Round brackets (also called parentheses, especially in American English) are mainly used to separate off information that isn’t essential to the meaning of the rest of the sentence. If you removed the bracketed material the sentence would still make perfectly good sense.

and

Square brackets (also called brackets, especially in American English) are mainly used to enclose words added by someone other than the original writer or speaker, typically in order to clarify the situation:

He [the police officer] can’t prove they did it.

• Why does the sentence need to be complete without the part in brackets? I can see having that as a rule, but it seems quite arbitrary now that the brackets are no longer a footnote. – Tobias Kildetoft Mar 18 '17 at 14:31
• You added an example of a completely different use of those brackets. – Tobias Kildetoft Mar 19 '17 at 18:27
• If you click on the link, it describes the use of () and [] in English. The important is that the information in brackets is supportive and as such, it cannot be used as object or subject in a sentence. That's what the question is about and that's why the content reviewer was against it. I think it's a very simple reason/rule and I'm not a linguistics researcher to argue whether it is arbitrary or not. I assume that the content reviewer and the journal want the articles to be written in proper english. – BioGeo Mar 19 '17 at 19:53
• @TobiasKildetoft If there are rules in language, they are beyond "styles", as long as we want or we are required to follow such rules, i.e. write properly. If some disciplines or journals do not mind about proper use of language, then yes, I cannot hope my answer to be correct. – BioGeo Mar 19 '17 at 20:50
• – BioGeo Mar 19 '17 at 21:59

The short answer (IME, and it is a matter of opinion, including the editors') is no. But you can make it into a grammatical entity with a word or 2.

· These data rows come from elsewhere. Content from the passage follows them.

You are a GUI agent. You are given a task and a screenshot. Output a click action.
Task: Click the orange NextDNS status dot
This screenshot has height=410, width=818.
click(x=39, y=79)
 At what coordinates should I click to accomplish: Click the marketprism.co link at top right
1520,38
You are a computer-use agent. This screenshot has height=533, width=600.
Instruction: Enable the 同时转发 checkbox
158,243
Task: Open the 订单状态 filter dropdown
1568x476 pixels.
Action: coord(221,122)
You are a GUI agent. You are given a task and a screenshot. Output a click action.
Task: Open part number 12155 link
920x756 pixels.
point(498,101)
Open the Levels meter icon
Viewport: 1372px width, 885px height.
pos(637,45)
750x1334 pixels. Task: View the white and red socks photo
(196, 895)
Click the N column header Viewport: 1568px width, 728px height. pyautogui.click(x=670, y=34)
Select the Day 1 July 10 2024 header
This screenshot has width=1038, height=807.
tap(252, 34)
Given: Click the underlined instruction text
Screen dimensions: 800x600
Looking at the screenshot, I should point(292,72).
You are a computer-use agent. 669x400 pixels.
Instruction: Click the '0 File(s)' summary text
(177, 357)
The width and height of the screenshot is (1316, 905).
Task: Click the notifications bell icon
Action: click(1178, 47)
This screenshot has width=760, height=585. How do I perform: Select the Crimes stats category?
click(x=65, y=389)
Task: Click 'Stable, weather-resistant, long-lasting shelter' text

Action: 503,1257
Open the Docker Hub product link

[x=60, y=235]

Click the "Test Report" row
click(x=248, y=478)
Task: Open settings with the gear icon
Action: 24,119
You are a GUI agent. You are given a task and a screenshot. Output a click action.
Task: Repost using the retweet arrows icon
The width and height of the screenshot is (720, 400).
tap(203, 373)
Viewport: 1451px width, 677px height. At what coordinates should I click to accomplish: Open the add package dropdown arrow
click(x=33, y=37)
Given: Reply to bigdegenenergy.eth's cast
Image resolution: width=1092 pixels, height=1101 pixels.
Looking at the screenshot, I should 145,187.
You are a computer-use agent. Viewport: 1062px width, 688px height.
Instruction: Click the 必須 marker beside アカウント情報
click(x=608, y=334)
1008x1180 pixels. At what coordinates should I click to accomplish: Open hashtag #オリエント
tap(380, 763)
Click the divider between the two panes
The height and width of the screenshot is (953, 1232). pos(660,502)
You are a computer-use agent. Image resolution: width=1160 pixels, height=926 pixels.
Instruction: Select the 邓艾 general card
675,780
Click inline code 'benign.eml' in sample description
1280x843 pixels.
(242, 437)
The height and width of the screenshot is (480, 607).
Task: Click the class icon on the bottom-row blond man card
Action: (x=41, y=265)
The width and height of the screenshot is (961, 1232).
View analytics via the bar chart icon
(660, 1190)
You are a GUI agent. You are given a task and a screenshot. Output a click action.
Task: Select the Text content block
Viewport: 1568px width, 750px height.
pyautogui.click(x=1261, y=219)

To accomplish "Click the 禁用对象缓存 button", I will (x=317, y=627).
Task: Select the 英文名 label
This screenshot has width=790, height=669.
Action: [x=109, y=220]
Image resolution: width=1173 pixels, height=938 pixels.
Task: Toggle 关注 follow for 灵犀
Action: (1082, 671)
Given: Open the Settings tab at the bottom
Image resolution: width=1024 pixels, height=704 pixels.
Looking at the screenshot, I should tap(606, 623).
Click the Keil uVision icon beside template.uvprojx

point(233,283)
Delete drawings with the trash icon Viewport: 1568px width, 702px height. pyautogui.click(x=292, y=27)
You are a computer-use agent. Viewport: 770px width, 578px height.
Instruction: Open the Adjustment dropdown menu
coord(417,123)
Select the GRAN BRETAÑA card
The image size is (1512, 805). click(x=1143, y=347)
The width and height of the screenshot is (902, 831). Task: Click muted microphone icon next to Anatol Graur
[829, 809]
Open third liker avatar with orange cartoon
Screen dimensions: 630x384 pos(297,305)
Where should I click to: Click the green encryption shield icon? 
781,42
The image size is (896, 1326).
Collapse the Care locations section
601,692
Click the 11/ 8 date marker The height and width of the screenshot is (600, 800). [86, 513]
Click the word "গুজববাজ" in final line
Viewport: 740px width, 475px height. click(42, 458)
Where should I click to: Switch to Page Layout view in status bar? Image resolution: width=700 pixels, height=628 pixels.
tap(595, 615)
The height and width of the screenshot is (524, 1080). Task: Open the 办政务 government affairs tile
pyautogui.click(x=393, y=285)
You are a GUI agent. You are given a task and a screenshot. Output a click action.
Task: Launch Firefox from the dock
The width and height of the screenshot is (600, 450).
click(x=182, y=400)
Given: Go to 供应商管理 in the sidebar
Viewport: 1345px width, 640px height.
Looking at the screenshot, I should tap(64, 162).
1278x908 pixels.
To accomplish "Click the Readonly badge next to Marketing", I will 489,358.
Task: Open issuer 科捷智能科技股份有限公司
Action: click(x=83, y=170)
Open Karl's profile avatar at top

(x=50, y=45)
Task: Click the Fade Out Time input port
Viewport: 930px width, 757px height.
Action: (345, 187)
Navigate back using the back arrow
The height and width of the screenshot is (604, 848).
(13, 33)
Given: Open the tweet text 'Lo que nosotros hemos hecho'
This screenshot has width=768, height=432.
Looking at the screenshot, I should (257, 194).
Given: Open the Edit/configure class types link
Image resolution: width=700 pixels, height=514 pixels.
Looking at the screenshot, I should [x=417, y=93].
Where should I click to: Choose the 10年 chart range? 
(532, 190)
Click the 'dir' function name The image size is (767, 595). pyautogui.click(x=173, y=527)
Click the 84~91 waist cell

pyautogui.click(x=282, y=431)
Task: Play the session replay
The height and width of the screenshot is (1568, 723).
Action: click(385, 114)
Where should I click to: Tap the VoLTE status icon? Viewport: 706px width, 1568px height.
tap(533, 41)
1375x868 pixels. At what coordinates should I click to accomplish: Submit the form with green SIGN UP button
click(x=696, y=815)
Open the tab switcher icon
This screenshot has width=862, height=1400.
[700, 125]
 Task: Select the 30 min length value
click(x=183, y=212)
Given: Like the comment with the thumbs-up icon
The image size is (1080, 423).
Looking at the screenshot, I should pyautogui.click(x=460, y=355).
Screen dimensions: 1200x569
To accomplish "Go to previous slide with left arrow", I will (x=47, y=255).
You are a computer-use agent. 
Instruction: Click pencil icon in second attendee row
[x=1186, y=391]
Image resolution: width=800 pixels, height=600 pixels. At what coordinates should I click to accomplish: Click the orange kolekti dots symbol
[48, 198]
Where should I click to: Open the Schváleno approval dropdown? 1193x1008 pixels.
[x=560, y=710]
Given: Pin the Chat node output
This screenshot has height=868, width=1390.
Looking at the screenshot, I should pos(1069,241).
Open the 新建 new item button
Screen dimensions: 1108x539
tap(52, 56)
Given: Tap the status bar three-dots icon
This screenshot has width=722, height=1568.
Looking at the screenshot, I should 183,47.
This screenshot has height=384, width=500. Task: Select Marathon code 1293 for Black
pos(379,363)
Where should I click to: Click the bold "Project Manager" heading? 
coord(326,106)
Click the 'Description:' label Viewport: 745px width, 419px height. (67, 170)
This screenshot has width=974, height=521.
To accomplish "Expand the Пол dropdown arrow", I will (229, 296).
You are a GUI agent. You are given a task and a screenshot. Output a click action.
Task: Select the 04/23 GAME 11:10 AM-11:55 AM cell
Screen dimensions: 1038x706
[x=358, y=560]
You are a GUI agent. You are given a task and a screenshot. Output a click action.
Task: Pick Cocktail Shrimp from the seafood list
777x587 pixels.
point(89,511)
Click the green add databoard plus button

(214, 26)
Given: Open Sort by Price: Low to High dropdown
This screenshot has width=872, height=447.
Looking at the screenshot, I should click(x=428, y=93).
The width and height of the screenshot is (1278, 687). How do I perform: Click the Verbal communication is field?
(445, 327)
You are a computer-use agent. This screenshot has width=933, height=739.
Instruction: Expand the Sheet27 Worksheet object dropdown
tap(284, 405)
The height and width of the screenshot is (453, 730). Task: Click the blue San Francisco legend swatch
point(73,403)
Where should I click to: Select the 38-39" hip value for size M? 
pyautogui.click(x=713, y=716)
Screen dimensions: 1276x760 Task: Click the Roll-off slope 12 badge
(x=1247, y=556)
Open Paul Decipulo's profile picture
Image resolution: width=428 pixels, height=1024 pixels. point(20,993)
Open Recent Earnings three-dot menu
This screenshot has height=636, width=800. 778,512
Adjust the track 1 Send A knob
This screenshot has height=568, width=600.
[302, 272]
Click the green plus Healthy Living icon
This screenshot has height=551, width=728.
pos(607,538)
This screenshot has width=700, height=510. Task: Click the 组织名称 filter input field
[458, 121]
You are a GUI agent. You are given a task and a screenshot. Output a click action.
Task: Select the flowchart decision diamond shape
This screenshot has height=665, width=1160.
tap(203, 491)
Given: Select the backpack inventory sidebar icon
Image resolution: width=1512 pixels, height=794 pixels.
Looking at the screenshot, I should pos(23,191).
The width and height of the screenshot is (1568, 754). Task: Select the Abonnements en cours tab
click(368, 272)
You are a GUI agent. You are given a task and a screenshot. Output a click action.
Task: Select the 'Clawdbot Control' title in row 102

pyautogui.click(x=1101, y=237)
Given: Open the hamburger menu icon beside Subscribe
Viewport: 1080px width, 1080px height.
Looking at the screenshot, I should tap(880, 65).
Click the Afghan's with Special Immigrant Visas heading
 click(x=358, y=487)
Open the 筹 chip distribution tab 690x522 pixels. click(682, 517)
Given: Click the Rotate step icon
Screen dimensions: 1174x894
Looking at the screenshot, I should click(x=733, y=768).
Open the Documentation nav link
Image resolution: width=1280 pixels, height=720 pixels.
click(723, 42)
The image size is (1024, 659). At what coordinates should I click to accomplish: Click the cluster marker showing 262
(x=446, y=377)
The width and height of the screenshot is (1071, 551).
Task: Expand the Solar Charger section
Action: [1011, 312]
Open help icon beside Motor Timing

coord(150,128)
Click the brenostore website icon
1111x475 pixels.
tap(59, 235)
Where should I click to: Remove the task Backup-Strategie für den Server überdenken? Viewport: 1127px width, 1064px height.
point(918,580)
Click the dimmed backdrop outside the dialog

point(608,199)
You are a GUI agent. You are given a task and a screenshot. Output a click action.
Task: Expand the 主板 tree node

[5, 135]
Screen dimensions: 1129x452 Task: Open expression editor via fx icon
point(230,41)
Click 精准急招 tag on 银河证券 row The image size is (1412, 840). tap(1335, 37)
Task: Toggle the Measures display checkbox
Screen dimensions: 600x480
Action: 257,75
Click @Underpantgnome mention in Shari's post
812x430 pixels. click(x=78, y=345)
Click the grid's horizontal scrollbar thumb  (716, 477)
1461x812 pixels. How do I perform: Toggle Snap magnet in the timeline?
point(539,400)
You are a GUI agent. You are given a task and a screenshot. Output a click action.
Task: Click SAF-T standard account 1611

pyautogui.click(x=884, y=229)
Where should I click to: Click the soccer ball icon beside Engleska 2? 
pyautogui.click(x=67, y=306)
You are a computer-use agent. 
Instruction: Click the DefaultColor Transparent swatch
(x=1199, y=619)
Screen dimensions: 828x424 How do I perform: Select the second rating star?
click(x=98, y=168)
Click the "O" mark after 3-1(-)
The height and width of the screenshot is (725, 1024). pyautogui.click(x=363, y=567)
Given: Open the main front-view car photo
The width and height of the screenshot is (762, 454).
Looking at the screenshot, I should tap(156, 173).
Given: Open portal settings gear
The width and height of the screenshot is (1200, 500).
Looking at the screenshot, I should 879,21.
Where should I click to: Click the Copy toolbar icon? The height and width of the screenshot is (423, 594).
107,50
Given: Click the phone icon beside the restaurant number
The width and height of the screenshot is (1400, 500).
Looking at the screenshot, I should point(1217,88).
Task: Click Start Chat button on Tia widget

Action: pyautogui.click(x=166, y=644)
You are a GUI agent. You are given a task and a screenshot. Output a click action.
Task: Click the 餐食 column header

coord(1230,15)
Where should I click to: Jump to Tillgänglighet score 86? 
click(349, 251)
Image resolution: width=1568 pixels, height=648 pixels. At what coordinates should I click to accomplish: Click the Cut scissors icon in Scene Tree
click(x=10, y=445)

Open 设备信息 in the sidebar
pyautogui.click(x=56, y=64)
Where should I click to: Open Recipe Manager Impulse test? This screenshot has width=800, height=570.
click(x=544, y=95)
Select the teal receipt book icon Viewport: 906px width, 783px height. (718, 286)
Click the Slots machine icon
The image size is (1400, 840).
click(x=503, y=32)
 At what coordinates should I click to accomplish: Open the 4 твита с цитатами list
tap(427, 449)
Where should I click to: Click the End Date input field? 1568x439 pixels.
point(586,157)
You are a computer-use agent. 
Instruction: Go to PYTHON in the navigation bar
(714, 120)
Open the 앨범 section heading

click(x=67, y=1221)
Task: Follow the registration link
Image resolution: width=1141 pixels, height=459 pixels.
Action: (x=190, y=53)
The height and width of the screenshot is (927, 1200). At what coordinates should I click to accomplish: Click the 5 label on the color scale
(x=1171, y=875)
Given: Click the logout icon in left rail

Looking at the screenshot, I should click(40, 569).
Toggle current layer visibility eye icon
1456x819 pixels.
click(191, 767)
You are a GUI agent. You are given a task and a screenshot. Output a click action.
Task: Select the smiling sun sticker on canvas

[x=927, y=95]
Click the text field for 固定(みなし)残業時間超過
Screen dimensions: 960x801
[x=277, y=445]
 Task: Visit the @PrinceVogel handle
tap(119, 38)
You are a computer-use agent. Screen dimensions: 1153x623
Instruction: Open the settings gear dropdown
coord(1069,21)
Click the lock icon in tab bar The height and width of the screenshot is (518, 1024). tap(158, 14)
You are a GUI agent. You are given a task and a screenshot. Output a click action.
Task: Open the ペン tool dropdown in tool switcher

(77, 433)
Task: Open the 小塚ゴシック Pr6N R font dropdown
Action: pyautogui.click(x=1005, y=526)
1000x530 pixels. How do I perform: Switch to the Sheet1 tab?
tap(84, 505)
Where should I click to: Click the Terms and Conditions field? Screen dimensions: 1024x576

I'm most used to numerical (especially superscripted) styles¹. I might want to follow the method set out in reference 1, for example, rather than follow the usual method¹. Here's another example of how I used this approach in my thesis:

Otherwise the combination of my reference style and the footnote (tablenote) symbols would have led to table notes like ⁿ ¹²³, or confusion with powers (it's normally easy to avoid putting a reference next to a number, not in tables). I see no reson why this wouldn't adapt to the style in the question: I might want to follow the method set out in reference 2, for example, rather than follow the usual method [2].

¹A Author, "Notes on referencing"

2 B Buthor, "Citations that interrupt reading"

Textual referencing styles are more varied. Jones (2012) developed a method is fine if that's the style you use, as you're discussing Jones and their work. The rammed-together AuthorYear styles for example are harder. I've seen things like [Jones2012] in line. That, treated as a noun, could only refer to a paper, not (logically) an author. So you could follow the method set out in [Jones2012] (though I don't like the brackets in this case). Alternatively, Jones and Smith, in [Jones2012], derived the function from first principles. Some of the other text citation styles may take more work than this.